The Delta Corp board last Thursday (February 20) approved the sale of an initial 51 percent of its wholly-owned Deltatech Gaming venture to the Clairvest subsidiary for a total consideration of 4.91bn rupees ($56m).

Deltatech Gaming is the operator of leading online poker platform Adda52, which it acquired in 2016 for less than one third of that price. 

Head Digital Works runs an online poker and rummy platform for more than 75m users under the brand “A23”, with A23’s online poker platform launching last October.

The deal now goes to Delta Corp shareholders for approval in an extraordinary general meeting on March 21, with the sale to be completed on April 6, the filing said.

Deltatech Gaming and Head Digital Works are then expected to merge in a process to be completed by June 2026 after receiving approval from the merging companies’ boards and the central government’s company law tribunal.

However, Delta Corp will acquire some 5.7 percent of Head Digital shares in two tranches, indicating its interest in retaining an online gaming presence despite years of instability after a massive increase in the goods and services tax (GST) for the gaming sector.

Head Digital Works CEO Deepak Gullapalli said the merger brings together his company’s pioneering real-money gaming operation with the high-visibility Adda52 brand.

“Adda52 has been a leader in online poker in India and has an excellent platform and a strong user base,” he said.

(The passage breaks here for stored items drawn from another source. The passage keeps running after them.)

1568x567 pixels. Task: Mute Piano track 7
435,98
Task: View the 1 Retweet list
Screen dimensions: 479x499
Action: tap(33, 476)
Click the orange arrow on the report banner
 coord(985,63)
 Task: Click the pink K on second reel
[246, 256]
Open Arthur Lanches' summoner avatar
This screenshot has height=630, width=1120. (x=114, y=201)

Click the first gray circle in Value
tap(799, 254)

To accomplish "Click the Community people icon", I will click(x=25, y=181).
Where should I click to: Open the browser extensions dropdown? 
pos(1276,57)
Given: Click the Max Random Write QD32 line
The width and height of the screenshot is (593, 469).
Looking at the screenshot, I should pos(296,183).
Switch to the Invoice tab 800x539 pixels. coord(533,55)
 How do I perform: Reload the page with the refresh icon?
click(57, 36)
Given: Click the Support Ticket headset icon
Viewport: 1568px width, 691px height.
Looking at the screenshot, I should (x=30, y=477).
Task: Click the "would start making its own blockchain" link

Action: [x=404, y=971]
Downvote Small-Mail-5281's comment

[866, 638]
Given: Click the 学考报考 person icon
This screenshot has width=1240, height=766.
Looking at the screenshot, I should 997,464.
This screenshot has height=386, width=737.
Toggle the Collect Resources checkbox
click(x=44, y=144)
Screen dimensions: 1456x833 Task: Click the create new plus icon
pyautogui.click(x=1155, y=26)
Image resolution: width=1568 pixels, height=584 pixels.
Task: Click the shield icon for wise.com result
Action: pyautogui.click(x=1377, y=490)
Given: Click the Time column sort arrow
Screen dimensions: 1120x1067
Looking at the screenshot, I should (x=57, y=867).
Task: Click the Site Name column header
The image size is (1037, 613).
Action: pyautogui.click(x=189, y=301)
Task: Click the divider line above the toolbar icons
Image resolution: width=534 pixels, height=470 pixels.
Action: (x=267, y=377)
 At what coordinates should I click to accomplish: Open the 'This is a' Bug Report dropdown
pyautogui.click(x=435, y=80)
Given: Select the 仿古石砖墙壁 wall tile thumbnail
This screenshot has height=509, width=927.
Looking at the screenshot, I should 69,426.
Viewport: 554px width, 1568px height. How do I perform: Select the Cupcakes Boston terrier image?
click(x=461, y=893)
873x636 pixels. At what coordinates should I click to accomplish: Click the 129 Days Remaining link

“This transaction will help grow our poker business and help us create a leading diversified, card-based gaming platform in India.”

The transaction is notable for the expansion of Clairvest’s influence in the Indian market after the company’s failed campaign for a casino licence in Wakayama, Japan, in 2022.

The Delta Corp-Clairvest deal would become the second-largest in India’s online rummy and poker skill gaming segment, following Nazara Technologies’ acquisition of Moonshine Technology’s Pokerbaazi platform for 9.82bn rupees in September, the Business Standard daily reported on Friday.

Last February, Delta Corp divested its unprofitable majority holding in land-based casino operator Deltin Nepal for 800m rupees.

The deals follow several bodyblows to Delta Corp after the central government required the gaming industry to pay the maximum 28 percent on initial deposits across the online and land-based sectors, a decision amounting to a softened gaming volume tax that still shook the industry to its core.

Delta Corp was forced to litigate, defending against almost $3bn in delinquent tax notices amid falling share prices and going concern fears.

The central government later backtracked, with the GST Council — a mix of central and regional government finance officials — moving to strike out de facto retroactive tax claims following the change.

But the GST is also subject to more fundamental claims of harm, with the Supreme Court of India to continue hearing next month a consolidated lawsuit filed by various gaming industry appellants against the central tax authorities.